Start of Record extracts

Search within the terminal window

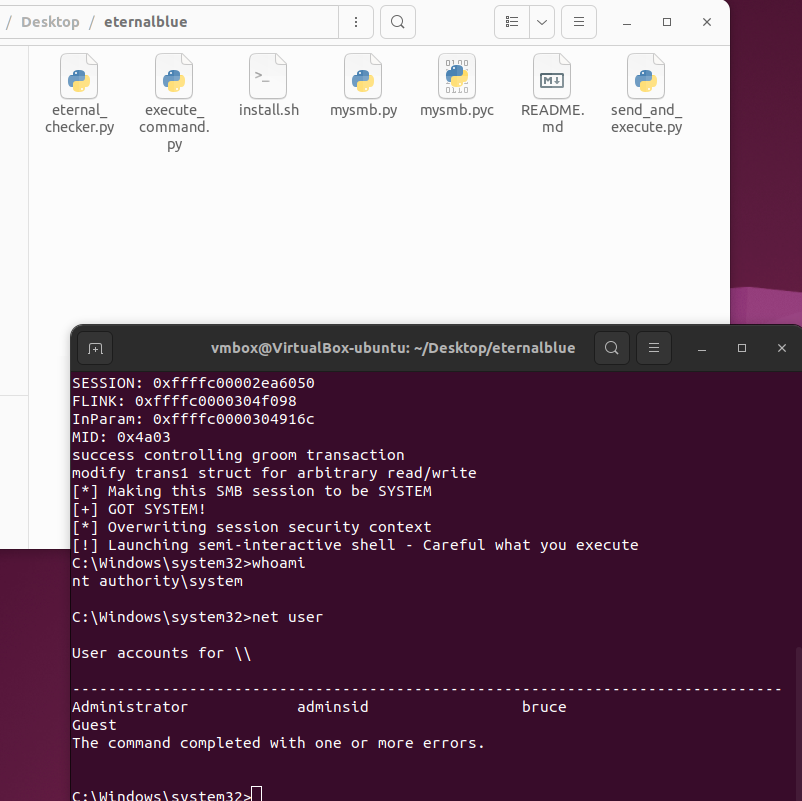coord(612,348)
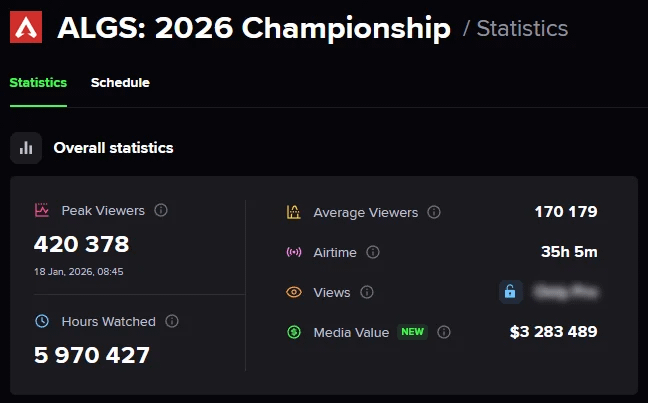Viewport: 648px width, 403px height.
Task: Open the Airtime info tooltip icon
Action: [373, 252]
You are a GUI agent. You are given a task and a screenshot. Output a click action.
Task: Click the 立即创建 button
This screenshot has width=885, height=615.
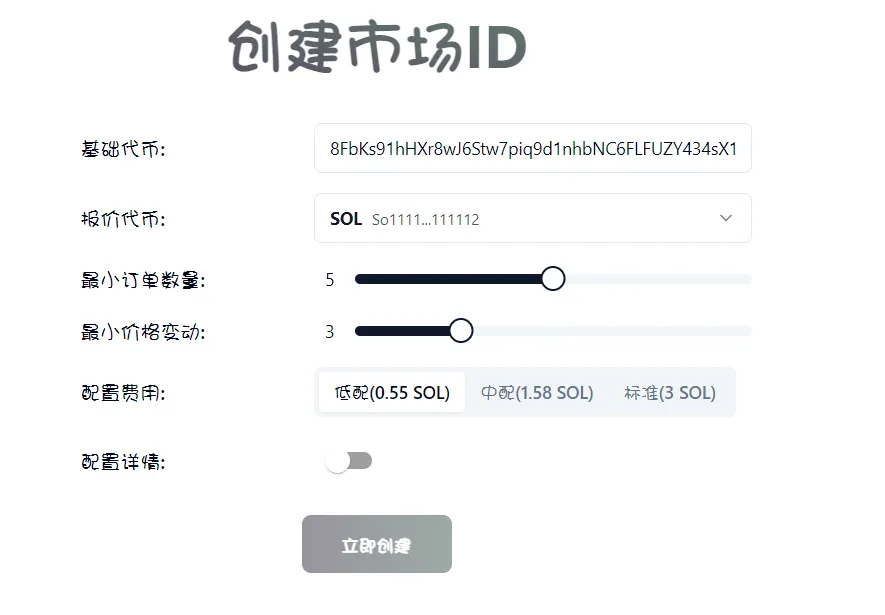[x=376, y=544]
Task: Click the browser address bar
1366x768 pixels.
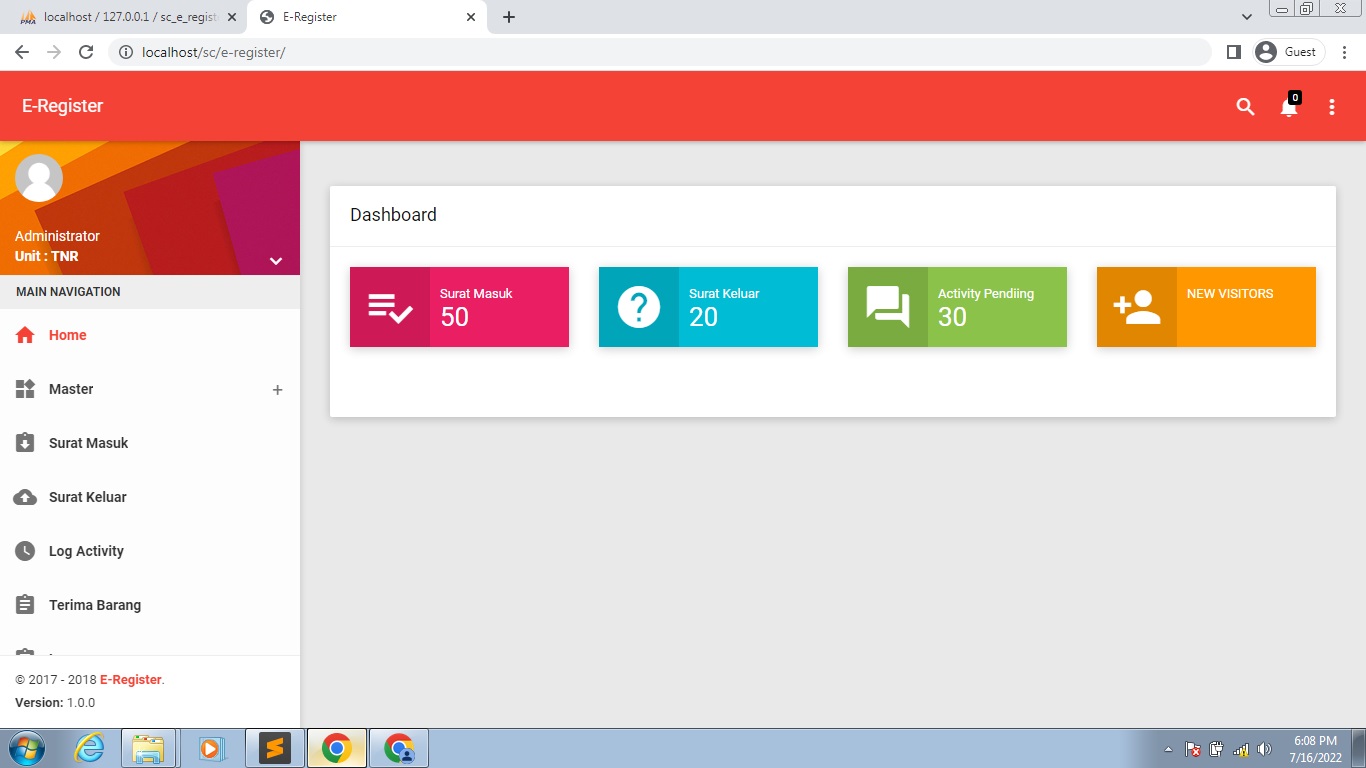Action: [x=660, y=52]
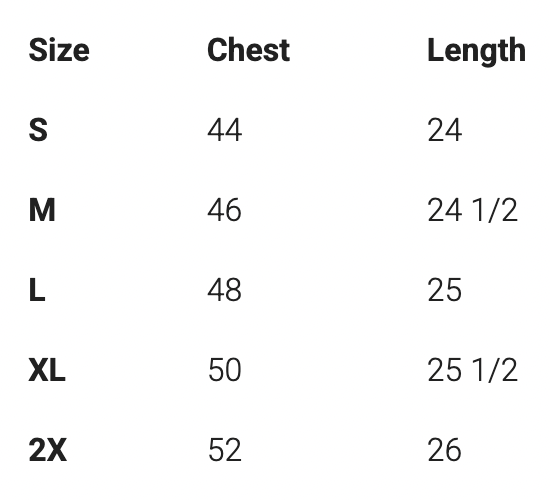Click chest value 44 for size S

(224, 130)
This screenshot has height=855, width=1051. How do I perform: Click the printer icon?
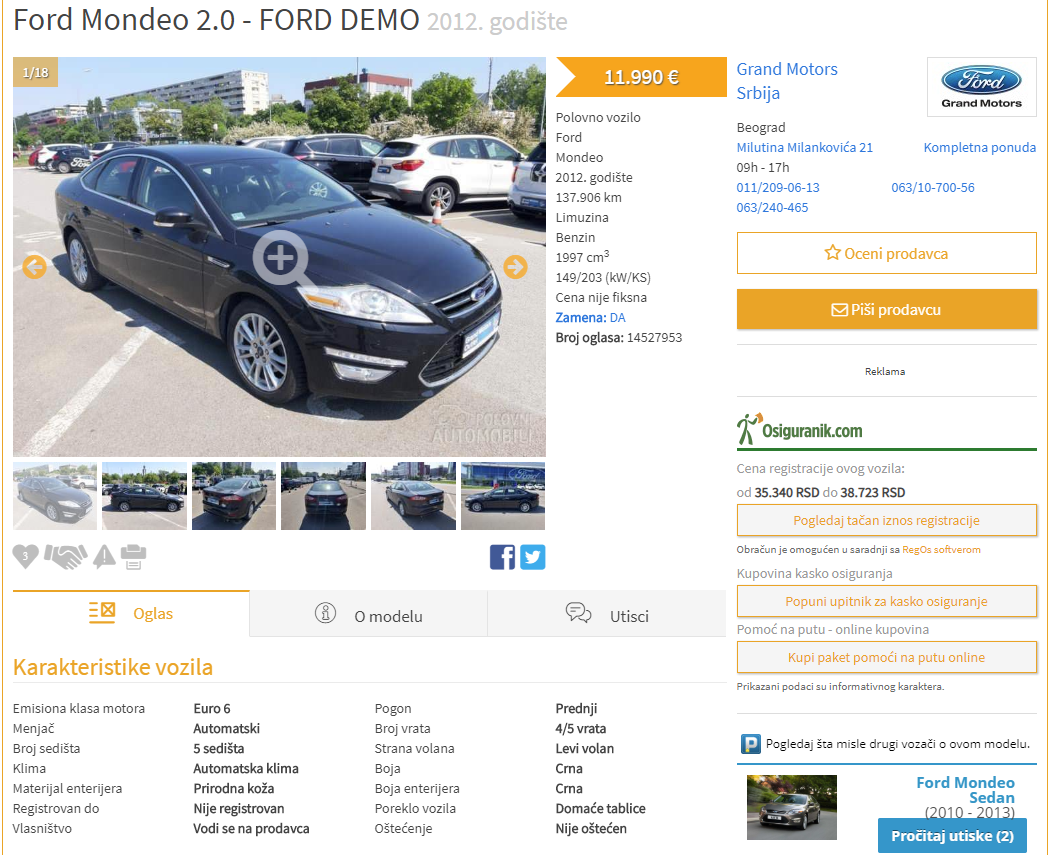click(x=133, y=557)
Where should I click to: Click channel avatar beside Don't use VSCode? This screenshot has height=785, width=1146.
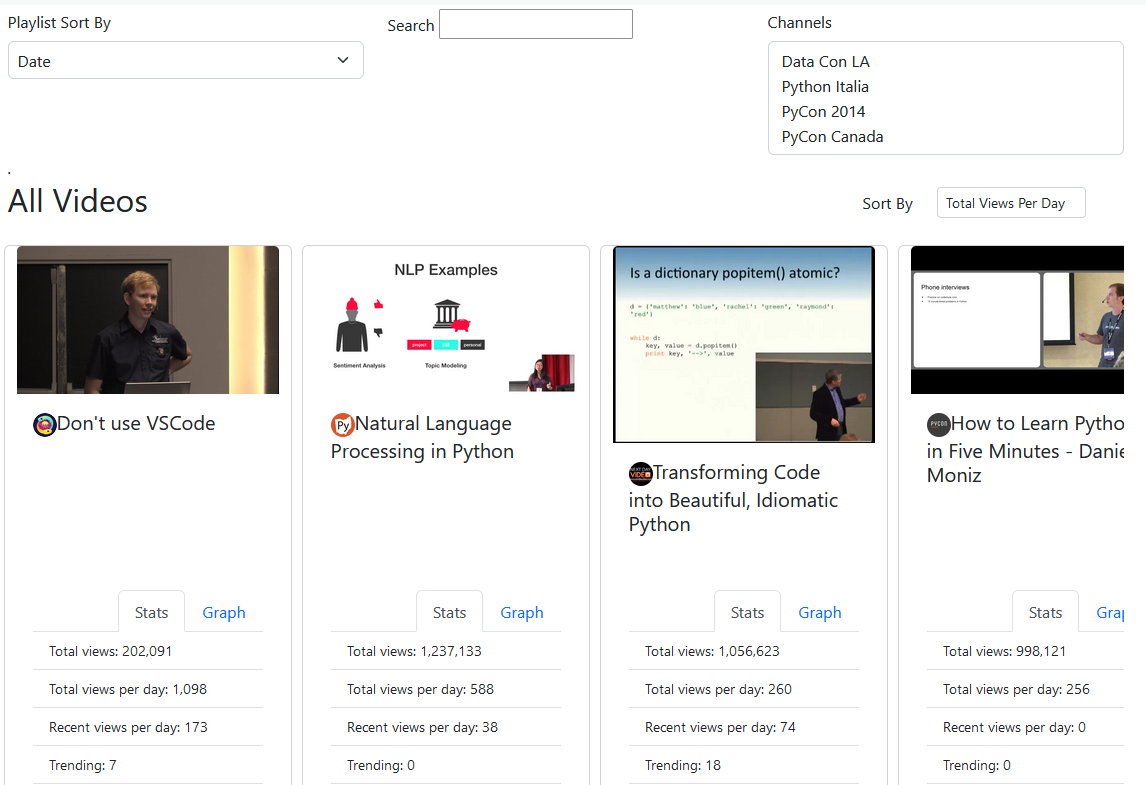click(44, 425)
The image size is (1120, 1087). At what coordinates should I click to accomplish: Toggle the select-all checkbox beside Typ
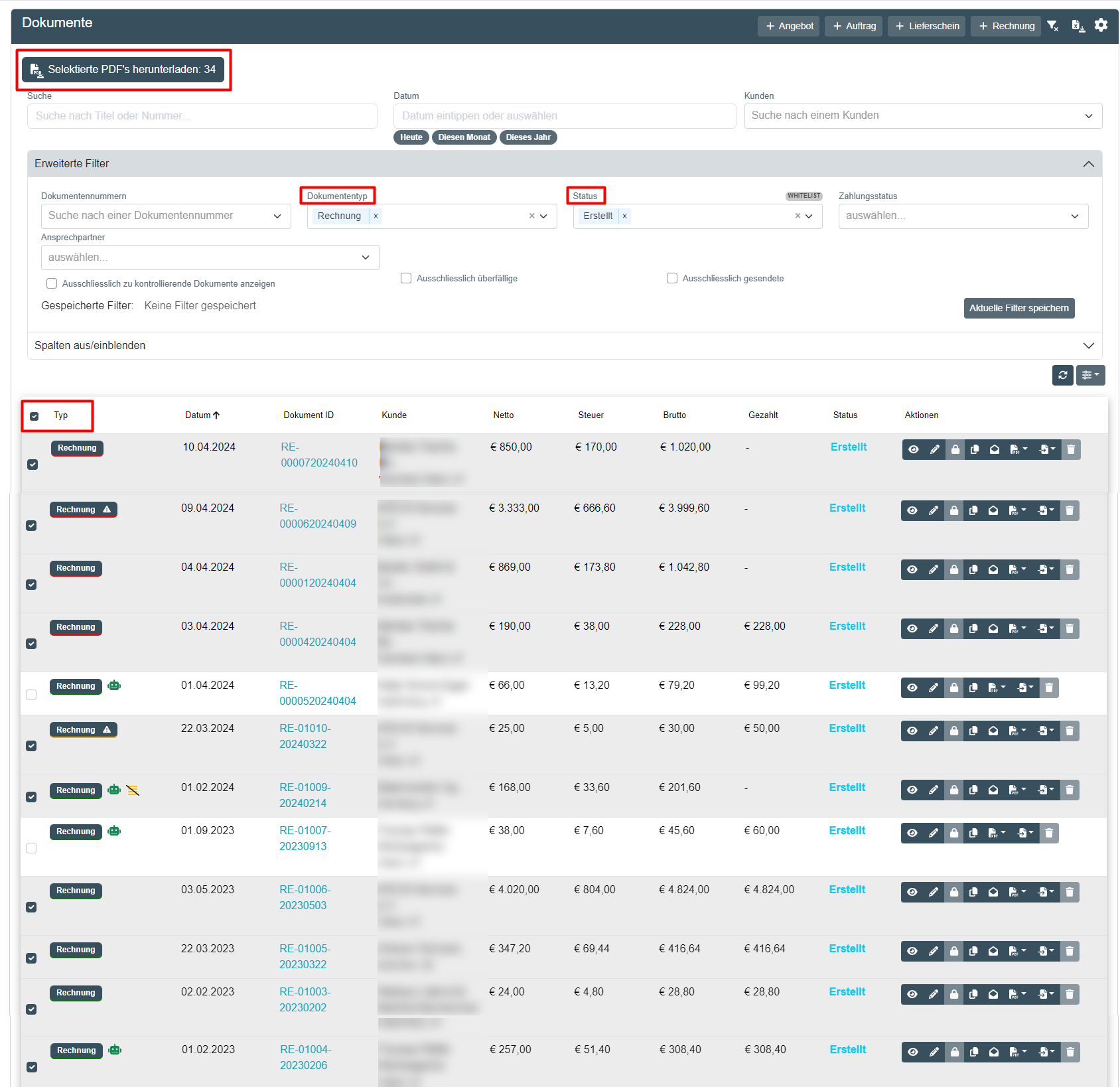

End of Record extracts

**How to complete this task:**
Word for word, copy out each record; do not include pictures.

**Result for this task:**
Search within the terminal window

coord(612,348)
Viewport: 648px width, 403px height.
Task: Open the Airtime info tooltip icon
Action: [373, 252]
You are a GUI agent. You are given a task and a screenshot. Output a click action.
Task: Click the 立即创建 button
This screenshot has width=885, height=615.
[x=376, y=544]
Task: Click the browser address bar
1366x768 pixels.
Action: [x=660, y=52]
Click chest value 44 for size S

(224, 130)
This screenshot has height=855, width=1051. How do I perform: Click the printer icon?
click(x=133, y=557)
Where should I click to: Click channel avatar beside Don't use VSCode? This screenshot has height=785, width=1146.
click(44, 425)
The image size is (1120, 1087). At what coordinates should I click to accomplish: Toggle the select-all checkbox beside Typ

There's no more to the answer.